§ 課題の目的:
提供抜粋のうち、「懐かしい団地からの帰り、駅前」で始まり「場はガランと空になっていた。」に至るまでの箇所を、一字も改変せずに書き出すこと。

§ 提供抜粋:
--------------------------------------------------
東京五輪も延期になって世の中は緊迫ムード。母が暮らすサ高住(サービス付き高齢者向け住宅)から訪問自粛要請もあり、今年は花見どころではないと思っていた。母には何度も電話し、ひとりで散歩に出ないよう言って聞かせたが、「えー!? そうなの? コロナって何よ」と毎度同じ調子。まるで危機感がないのだ。
サ高住は老人ホームと違って外出の制限はしないが、ふらり出て行くのを止めてくれることもしない。だから自粛要請に逆らって母を連れ出し、ガス抜きをしようと思ったのだ。ついでに世の中の状況をしっかり伝えなきゃと。
行先は私が幼少から25才まで家族で暮らした団地だ。見事な桜並木はまだ四分咲き。でも母と並んで歩くと、私も小学生に戻ったような気分になった。途中、昔からあるスーパーを通りかかった。
「懐かしいね。私が小学生の頃、トイレットペーパーがなくなるって噂が流れてこの店に並んだよね、覚えてる?」
昭和48年のオイルショックのときだ。いままさに同じ状況で、当時の記憶が鮮明によみがえった。
「うちは家族3人だから3個しか買えなかったわね」と母も笑った。
直前の出来事を忘れても、半世紀近く前の思い出は共有できたりする。認知症でない母にひょっこり会えるようでうれしいハプニングだ。危機感を伝えられたかどうかは定かではないが、いい花見散歩になった。
懐かしい団地からの帰り、駅前のスーパーに立ち寄った。母の部屋のトイレットペーパーが残り少ないことを急に思い出したのだ。母と私が住む町の店はどこも売り切れだが、少し郊外のこの駅前ならと、ささやかな望みにかけた。
しかし状況は同じ。かなり大きな幅を取ったトイレットペーパーの売り場はガランと空になっていた。
--------------------------------------------------
§ 記録一覧:
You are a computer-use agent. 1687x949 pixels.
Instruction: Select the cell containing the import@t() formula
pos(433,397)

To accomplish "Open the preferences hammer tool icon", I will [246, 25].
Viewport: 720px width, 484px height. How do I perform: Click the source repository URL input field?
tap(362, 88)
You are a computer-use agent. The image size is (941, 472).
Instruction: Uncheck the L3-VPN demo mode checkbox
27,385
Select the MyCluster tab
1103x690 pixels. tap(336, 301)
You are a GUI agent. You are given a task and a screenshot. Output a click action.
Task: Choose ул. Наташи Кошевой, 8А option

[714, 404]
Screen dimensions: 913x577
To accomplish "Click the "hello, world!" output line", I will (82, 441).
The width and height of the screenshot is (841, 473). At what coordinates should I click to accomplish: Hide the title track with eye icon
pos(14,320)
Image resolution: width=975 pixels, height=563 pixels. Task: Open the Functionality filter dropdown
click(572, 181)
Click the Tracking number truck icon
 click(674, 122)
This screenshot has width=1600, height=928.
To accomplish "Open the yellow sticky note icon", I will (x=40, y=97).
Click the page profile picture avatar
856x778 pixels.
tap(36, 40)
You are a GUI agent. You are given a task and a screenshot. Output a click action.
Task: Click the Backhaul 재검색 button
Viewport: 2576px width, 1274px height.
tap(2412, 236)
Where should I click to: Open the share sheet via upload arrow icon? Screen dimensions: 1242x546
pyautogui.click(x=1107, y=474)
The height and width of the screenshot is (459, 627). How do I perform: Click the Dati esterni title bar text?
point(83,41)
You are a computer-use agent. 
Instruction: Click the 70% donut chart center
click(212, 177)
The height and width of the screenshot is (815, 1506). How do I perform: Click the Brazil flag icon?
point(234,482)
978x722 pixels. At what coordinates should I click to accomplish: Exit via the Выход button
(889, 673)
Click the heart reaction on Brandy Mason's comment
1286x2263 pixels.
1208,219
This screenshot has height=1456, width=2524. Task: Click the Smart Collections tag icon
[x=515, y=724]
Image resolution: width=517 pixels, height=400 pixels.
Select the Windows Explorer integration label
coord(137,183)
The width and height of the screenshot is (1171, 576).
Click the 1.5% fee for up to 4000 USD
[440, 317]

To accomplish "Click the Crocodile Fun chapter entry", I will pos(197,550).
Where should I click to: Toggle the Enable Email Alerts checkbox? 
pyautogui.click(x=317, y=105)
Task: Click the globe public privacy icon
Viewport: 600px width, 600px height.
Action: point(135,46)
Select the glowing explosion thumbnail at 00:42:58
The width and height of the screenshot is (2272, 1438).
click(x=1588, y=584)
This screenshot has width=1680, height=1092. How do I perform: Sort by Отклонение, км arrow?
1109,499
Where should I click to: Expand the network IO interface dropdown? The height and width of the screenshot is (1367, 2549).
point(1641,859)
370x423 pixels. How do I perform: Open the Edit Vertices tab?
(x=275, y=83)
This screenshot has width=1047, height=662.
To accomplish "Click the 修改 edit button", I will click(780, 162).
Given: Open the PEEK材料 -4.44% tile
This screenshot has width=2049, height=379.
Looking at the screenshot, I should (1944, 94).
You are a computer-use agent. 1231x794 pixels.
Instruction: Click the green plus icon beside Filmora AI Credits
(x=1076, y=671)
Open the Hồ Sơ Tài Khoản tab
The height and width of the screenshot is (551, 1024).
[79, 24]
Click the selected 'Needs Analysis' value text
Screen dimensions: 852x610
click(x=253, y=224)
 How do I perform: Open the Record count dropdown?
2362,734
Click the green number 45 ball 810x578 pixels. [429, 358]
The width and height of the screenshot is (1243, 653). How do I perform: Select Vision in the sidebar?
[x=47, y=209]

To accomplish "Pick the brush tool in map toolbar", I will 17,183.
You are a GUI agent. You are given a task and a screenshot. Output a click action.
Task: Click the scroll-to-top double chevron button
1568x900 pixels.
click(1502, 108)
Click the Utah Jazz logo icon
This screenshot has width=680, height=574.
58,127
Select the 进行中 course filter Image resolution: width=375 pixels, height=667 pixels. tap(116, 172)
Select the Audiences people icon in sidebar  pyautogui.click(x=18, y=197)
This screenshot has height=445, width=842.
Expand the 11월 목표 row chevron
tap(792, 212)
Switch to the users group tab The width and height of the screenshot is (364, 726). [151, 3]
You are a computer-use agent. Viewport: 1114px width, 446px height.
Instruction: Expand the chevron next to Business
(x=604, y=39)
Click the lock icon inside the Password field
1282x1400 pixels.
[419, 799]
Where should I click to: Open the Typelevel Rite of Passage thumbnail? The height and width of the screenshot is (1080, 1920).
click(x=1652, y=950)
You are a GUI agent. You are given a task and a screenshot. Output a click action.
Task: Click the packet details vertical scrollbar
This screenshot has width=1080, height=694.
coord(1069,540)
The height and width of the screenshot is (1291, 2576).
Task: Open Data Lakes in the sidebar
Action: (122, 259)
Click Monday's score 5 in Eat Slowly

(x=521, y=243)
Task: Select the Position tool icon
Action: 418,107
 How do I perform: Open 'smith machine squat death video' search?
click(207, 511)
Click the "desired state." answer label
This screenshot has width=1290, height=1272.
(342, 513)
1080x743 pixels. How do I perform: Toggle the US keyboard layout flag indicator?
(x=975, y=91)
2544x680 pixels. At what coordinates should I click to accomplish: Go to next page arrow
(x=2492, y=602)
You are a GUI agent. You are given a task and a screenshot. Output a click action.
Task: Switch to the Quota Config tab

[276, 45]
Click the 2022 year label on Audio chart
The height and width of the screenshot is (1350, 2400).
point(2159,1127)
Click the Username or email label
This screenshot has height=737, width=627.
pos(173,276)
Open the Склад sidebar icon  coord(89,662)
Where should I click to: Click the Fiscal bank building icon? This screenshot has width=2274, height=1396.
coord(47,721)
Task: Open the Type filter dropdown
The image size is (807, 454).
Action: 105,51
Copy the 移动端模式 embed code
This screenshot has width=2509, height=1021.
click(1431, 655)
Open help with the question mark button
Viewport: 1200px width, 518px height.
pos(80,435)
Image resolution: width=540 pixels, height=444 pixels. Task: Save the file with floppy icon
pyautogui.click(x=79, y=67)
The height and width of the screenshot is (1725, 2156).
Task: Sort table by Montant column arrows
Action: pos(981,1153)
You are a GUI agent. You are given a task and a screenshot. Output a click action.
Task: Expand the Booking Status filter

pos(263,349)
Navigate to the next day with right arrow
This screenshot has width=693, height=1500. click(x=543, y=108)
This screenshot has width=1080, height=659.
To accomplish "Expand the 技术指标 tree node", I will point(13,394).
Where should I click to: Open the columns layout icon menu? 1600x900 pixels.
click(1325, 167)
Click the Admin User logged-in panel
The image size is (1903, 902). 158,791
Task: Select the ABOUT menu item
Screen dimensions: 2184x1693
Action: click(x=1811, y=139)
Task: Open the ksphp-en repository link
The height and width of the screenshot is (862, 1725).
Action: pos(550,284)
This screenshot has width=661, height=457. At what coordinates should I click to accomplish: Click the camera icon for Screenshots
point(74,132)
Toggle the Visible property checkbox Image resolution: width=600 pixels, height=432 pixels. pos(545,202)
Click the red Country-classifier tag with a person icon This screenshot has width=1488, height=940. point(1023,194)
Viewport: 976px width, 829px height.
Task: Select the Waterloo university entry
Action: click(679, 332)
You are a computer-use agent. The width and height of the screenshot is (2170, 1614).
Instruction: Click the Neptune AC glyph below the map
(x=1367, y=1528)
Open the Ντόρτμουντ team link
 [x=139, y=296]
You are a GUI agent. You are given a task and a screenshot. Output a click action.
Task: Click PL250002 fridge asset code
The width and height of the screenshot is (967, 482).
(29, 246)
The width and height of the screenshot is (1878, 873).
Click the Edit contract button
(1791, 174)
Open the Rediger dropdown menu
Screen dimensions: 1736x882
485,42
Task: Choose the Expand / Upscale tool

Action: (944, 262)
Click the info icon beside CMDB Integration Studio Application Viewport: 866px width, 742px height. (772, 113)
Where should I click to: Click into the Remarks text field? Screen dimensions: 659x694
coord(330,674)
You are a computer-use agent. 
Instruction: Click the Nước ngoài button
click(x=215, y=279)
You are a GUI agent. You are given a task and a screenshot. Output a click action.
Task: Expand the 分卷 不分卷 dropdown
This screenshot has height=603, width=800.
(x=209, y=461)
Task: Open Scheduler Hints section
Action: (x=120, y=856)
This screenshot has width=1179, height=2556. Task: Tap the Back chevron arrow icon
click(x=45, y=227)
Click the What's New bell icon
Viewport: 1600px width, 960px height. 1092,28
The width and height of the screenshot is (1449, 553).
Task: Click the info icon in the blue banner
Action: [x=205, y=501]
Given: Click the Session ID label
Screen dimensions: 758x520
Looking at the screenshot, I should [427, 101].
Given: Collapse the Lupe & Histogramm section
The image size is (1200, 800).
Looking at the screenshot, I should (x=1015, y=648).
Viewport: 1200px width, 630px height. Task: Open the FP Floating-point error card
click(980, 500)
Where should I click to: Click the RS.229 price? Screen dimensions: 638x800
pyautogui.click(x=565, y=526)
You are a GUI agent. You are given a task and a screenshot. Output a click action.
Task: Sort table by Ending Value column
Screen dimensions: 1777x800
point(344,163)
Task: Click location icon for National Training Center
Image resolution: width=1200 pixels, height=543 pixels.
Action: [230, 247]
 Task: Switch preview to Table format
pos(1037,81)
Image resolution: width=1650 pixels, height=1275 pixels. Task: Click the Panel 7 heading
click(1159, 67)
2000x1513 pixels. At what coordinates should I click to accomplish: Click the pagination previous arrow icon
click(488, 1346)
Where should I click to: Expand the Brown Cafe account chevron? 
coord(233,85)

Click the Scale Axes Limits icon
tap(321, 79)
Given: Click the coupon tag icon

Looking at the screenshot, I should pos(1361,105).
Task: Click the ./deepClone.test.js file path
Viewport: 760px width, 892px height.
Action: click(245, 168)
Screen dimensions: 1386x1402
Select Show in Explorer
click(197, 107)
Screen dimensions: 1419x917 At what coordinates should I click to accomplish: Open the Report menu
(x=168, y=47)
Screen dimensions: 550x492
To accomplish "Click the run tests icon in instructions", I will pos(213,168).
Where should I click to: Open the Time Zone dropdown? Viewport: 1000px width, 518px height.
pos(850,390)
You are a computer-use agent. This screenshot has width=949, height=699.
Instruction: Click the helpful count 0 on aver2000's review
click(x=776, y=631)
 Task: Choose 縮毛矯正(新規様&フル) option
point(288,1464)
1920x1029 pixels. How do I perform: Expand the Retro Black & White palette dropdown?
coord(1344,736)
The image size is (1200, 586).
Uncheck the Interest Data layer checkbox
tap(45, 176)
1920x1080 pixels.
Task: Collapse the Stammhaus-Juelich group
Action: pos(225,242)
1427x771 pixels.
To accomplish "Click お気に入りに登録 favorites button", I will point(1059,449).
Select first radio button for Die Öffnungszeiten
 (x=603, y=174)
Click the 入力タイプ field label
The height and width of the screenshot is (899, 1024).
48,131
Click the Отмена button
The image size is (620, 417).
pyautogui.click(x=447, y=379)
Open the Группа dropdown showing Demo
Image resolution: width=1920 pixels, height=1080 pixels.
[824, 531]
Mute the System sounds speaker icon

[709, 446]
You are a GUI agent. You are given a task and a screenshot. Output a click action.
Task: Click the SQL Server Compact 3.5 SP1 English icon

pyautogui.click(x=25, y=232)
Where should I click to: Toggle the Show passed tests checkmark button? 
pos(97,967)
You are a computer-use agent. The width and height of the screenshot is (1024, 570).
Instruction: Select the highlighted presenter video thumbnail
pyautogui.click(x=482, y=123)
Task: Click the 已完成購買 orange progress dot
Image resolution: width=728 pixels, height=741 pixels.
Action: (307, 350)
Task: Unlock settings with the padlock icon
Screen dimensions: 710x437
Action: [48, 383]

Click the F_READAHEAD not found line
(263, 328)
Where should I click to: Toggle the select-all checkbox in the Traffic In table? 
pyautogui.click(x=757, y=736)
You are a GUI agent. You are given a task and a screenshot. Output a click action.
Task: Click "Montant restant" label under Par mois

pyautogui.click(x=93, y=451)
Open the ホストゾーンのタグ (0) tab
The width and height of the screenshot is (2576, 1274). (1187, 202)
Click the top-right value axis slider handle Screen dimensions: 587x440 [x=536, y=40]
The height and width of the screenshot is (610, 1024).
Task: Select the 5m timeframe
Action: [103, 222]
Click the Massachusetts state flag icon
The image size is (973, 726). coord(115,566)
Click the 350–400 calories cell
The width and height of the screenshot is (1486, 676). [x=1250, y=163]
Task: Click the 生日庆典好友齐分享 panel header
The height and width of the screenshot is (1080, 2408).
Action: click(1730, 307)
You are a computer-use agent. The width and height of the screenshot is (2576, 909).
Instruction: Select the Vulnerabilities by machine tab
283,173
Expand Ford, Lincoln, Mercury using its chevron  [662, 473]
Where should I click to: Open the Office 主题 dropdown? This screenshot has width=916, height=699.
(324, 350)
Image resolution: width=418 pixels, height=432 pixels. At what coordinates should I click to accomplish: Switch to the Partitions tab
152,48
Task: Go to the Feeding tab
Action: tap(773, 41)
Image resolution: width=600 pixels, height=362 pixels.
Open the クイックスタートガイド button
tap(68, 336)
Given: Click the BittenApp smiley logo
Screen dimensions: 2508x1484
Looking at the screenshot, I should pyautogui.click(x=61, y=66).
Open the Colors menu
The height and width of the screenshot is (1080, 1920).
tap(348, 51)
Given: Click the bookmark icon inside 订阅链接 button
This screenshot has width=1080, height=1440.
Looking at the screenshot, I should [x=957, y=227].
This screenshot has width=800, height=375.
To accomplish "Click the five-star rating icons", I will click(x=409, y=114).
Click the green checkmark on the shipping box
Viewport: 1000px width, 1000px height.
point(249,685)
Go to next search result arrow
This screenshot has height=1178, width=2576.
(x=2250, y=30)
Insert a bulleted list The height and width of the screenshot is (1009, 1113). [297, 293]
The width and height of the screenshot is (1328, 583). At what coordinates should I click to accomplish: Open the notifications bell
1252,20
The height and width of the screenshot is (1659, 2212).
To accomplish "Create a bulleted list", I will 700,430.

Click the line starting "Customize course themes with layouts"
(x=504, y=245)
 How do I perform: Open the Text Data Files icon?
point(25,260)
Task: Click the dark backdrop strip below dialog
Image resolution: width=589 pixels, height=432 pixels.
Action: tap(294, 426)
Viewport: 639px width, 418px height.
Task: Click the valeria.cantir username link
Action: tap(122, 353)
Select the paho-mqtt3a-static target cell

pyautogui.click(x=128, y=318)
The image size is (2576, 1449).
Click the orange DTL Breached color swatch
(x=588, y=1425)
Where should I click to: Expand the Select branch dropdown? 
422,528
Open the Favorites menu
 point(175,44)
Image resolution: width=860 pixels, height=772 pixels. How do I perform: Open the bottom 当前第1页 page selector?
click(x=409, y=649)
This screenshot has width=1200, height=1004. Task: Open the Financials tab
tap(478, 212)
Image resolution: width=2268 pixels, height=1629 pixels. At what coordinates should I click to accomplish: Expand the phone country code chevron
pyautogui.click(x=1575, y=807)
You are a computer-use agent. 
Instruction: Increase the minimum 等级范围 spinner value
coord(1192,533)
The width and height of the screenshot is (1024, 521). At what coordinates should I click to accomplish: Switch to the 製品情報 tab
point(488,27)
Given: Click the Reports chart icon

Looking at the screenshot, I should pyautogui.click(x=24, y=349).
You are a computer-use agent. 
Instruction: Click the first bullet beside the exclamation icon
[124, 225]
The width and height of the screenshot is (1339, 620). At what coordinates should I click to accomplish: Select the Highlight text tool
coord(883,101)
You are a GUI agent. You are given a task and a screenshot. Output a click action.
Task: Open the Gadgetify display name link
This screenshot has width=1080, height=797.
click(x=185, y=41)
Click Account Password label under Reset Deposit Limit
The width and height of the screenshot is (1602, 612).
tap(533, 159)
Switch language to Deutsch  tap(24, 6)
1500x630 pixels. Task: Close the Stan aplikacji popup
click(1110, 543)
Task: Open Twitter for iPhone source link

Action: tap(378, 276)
--------------------------------------------------
§ 課題への回答:
懐かしい団地からの帰り、駅前のスーパーに立ち寄った。母の部屋のトイレットペーパーが残り少ないことを急に思い出したのだ。母と私が住む町の店はどこも売り切れだが、少し郊外のこの駅前ならと、ささやかな望みにかけた。
しかし状況は同じ。かなり大きな幅を取ったトイレットペーパーの売り場はガランと空になっていた。